YOUR TASK:
Which of the lines below include the word "device"? Pull each one out.
*** DATA EXCERPTS ***
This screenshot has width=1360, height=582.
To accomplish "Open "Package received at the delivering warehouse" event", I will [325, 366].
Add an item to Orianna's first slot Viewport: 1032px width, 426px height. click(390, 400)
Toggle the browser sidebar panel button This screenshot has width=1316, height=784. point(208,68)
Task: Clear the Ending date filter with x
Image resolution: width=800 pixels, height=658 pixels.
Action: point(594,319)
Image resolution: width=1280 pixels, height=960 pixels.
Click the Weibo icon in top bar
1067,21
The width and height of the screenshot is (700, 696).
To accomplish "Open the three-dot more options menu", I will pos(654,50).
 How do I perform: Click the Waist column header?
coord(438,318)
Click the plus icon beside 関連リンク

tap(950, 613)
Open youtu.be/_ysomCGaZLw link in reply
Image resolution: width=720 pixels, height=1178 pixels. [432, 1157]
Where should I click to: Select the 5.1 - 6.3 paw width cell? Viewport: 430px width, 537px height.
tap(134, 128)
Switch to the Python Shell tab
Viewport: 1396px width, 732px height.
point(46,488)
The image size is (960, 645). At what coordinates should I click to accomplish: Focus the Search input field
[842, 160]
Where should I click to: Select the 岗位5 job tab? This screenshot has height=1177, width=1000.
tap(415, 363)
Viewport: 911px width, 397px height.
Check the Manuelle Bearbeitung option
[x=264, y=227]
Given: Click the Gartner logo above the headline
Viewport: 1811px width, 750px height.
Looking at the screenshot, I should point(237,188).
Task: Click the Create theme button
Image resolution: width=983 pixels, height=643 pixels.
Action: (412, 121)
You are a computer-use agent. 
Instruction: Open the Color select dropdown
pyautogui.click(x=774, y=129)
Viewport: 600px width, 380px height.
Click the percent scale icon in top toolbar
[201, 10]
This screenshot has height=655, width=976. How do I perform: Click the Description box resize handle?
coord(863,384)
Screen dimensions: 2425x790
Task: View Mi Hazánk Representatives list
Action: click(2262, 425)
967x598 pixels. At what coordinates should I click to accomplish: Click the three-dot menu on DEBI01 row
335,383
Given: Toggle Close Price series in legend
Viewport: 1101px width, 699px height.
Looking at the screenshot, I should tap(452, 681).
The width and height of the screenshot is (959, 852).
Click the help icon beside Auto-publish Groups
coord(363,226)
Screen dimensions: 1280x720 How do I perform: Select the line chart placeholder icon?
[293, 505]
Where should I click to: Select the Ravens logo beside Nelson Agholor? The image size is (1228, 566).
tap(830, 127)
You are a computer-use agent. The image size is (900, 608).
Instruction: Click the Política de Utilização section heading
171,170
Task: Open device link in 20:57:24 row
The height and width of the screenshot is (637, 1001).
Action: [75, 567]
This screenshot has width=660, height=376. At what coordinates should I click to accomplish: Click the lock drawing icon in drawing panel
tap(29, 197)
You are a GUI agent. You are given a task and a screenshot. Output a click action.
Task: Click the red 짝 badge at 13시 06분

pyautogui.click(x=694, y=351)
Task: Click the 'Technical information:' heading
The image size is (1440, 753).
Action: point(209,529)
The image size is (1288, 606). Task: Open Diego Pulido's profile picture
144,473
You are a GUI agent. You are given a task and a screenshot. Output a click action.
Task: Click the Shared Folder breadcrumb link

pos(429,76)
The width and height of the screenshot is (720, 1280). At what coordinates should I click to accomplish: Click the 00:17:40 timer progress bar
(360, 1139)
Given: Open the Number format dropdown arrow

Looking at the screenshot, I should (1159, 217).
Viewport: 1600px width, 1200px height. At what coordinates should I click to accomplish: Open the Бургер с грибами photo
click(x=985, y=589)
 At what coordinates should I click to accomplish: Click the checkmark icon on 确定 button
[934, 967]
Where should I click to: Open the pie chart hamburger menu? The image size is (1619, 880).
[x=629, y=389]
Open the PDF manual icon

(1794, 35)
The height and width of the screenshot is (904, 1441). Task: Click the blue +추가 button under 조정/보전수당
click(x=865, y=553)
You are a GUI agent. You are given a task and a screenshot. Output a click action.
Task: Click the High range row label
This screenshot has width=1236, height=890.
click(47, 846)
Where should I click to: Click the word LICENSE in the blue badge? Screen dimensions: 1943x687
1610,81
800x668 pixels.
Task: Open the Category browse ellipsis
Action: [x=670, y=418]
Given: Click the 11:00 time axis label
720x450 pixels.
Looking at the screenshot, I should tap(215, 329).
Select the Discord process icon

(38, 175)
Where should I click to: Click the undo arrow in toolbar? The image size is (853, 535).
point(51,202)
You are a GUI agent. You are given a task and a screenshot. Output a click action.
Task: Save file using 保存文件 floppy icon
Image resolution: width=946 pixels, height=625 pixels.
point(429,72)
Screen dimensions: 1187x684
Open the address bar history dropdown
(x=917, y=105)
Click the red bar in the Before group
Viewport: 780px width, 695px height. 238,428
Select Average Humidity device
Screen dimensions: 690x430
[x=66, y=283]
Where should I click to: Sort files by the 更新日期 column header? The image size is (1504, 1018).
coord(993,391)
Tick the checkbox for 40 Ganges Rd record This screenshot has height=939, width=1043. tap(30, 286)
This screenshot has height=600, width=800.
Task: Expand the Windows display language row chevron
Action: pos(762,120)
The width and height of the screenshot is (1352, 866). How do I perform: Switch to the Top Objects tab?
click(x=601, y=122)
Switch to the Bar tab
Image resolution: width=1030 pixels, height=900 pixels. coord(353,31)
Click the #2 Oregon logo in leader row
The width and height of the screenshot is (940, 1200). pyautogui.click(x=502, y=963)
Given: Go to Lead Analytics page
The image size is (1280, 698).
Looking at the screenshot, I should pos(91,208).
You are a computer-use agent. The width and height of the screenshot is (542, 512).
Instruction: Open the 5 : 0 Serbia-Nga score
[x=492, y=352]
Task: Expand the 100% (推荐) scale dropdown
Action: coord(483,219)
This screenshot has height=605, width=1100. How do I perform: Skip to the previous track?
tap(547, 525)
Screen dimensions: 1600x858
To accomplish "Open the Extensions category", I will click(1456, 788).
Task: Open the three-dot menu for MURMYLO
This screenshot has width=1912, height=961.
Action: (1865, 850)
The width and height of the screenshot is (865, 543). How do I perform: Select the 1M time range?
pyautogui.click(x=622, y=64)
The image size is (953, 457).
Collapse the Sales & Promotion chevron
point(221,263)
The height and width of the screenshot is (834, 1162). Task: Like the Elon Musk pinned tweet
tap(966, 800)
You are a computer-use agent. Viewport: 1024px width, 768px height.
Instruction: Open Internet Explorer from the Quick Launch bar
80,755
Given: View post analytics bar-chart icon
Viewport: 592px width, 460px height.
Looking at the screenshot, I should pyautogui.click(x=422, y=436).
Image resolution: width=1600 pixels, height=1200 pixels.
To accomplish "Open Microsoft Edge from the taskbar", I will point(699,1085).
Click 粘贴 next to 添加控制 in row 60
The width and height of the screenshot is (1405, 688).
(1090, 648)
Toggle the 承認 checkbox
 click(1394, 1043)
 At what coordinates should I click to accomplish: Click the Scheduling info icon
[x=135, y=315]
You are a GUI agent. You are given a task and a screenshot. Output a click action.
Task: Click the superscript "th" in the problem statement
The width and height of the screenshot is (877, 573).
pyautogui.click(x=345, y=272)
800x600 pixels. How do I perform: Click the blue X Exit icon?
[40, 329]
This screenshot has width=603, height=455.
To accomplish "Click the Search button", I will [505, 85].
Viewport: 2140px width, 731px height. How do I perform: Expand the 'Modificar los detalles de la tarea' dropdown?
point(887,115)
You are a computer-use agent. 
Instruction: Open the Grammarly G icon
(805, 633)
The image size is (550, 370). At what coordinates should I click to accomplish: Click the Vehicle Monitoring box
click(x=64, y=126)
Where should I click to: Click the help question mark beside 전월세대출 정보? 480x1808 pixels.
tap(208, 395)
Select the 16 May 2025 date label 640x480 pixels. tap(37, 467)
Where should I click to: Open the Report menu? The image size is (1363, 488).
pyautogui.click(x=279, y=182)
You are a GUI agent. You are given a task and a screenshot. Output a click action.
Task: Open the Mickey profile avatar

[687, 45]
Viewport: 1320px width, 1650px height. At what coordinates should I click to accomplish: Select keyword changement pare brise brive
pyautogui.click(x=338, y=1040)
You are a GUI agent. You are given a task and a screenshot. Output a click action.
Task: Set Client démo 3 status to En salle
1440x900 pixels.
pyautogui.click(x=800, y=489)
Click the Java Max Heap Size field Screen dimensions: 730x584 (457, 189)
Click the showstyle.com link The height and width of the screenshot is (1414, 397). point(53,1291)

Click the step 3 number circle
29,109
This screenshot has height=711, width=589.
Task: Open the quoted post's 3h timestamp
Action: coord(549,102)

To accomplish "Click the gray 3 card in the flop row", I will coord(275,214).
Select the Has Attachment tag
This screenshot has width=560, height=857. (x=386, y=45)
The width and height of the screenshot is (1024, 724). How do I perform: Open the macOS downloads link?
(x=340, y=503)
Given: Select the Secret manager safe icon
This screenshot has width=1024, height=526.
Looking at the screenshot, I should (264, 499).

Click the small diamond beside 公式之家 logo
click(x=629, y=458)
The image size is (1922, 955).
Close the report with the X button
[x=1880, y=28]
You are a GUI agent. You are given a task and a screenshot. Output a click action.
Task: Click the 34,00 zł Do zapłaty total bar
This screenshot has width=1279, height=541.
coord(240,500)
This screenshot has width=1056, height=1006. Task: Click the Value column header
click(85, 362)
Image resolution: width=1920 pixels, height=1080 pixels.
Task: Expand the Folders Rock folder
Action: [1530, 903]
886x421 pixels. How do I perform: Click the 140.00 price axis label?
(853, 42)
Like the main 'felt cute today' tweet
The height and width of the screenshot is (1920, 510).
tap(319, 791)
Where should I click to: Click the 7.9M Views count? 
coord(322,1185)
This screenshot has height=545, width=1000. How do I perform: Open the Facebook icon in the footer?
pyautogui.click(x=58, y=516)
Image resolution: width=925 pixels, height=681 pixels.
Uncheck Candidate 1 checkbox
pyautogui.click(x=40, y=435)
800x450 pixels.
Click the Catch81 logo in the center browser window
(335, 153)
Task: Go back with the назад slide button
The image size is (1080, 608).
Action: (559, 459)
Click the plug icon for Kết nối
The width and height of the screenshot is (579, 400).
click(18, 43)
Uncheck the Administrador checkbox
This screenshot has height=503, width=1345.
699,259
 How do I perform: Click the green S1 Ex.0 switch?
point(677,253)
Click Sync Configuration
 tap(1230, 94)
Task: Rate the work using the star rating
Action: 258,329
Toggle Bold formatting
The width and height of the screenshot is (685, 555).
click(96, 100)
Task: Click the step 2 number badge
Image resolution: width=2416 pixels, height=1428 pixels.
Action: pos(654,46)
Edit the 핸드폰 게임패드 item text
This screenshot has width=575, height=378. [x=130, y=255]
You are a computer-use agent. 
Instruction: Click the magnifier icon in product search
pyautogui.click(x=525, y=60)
*** End of DATA EXCERPTS ***
RESPONSE BOX:
Task: Open device link in 20:57:24 row
Select Average Humidity device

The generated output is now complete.